Mr. Imamura was celebrated for the way that he provocatively told stories that exposed the good and bad in not mankind, but the society of his own country. In this film, for example, he examines the effects of the bombing of Hiroshima on a small group of people. However, as one would not expect from a Japanese filmmaker (or any director, regardless of his race) he does not go for a sentimental approach. He does not go for a cheap shot plot that could be worked into a target for political controversy and false anti-American accusations.

"Black Rain" is not about who dropped the bomb or why it was dropped. What it is about is the way that the bombing or Hiroshima and Nagasaki influenced not only the physical health of Japanese people, but their morality and sense of ethics. After the movie's sobering open, it follows an aunt and uncle and their attempts to find a husband for their niece. The problem is that all three of them were exposed to the radiation of the H-bomb and have, in many ways, been shunned by those who were fortunate enough to escape the nuclear holocaust. During this time, radiation poisoning was like a scarlet letter: a label forewarning the healthy from the condemned as if the victims of Hiroshima had brought this tragedy upon themselves. Just as people in the United States turned on each other after the loss of the Vietnam War, the people of Japan turned on each other following their loss. And Mr. Imamura shows that with astounding detail.

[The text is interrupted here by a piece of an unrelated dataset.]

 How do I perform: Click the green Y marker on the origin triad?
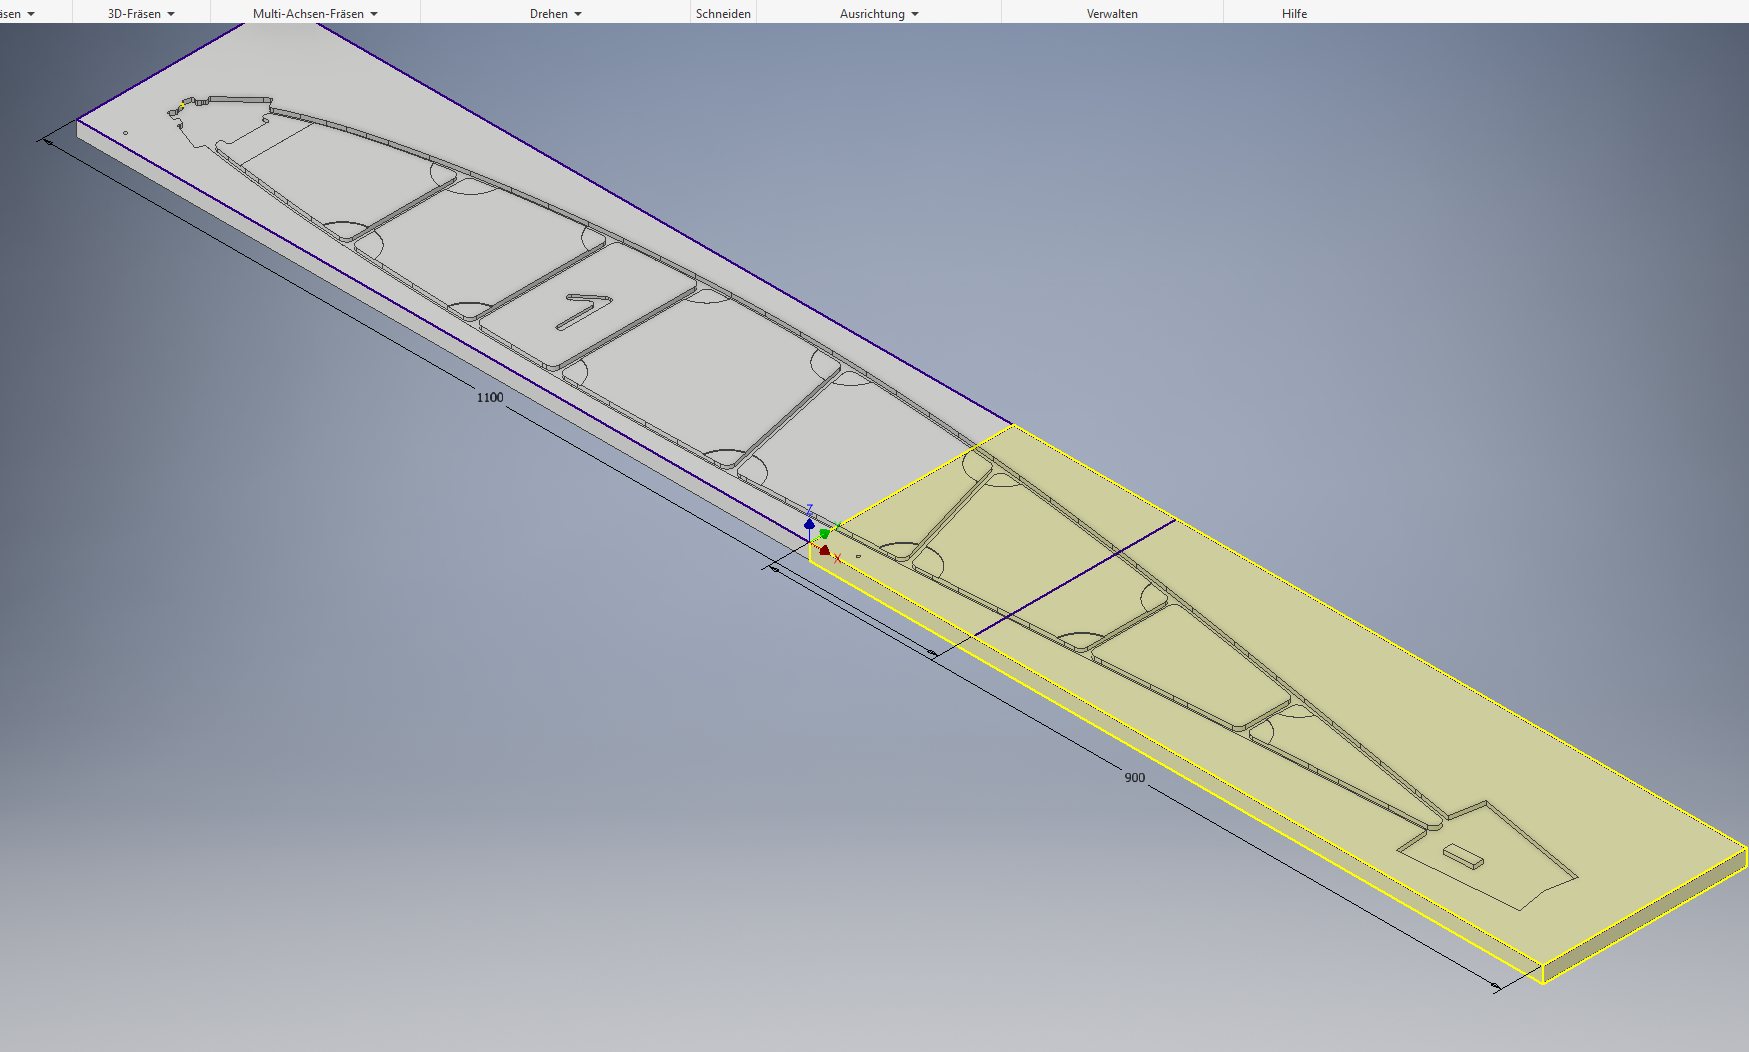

That great New York Times critic Vincent Canby made a sobering remark in his excellent review of the film. Mr. Imamura's intent was not to make us weep, but to open our eyes and make us think about our own morality. Because after all, isn't there a fair amount of scapegoating placed upon people with tuberculosis, cancer, and AIDS in our own society?

Mr. Imamura, like his peer Akira Kurosawa, was clearly an artist with an eye for detail. It can be found all throughout his film, but just look at the opening sequence, depicting the bombing. There is a real sense of horror in the movie as we see the mushroom cloud, the poisonous black rain, and finally the decimation of the city itself. As many characters in this scene note, "Hiroshima is gone" and replaced with an apocalypse created by man.

Mr. Imamura co-wrote the screenplay with Toshiro Ishido and created a very memorable story. He has also has a great cast. Kazuo Kitamura and Etsuko Ichihara are convincing both physically and psychically as the aunt and uncle fearing their own deaths but hoping for a better life for their niece. She is played by Yoshiko Tanaka, a very good actress whom Godzilla fans will likely recognize. Supporing performances are created by Shoichi Ozawa, Keisuek Ishida, Akiji Kobayashi, and many others, all of whom help complete this magnificent, haunting portrait of humanity.

"Black Rain" is a very, very good movie that I think should be required study in not only film and film history classes, but sociology as well. For there is a lot of psychological footnotes made by Mr. Imamura regarding society, ethics, and social status. And furthermore, he had the guts not to wrap up with a throwaway ending, but an ending that leaves you in the place of many Japanese people of the late 40s/early 50s: hoping for the best, but fearing the worst.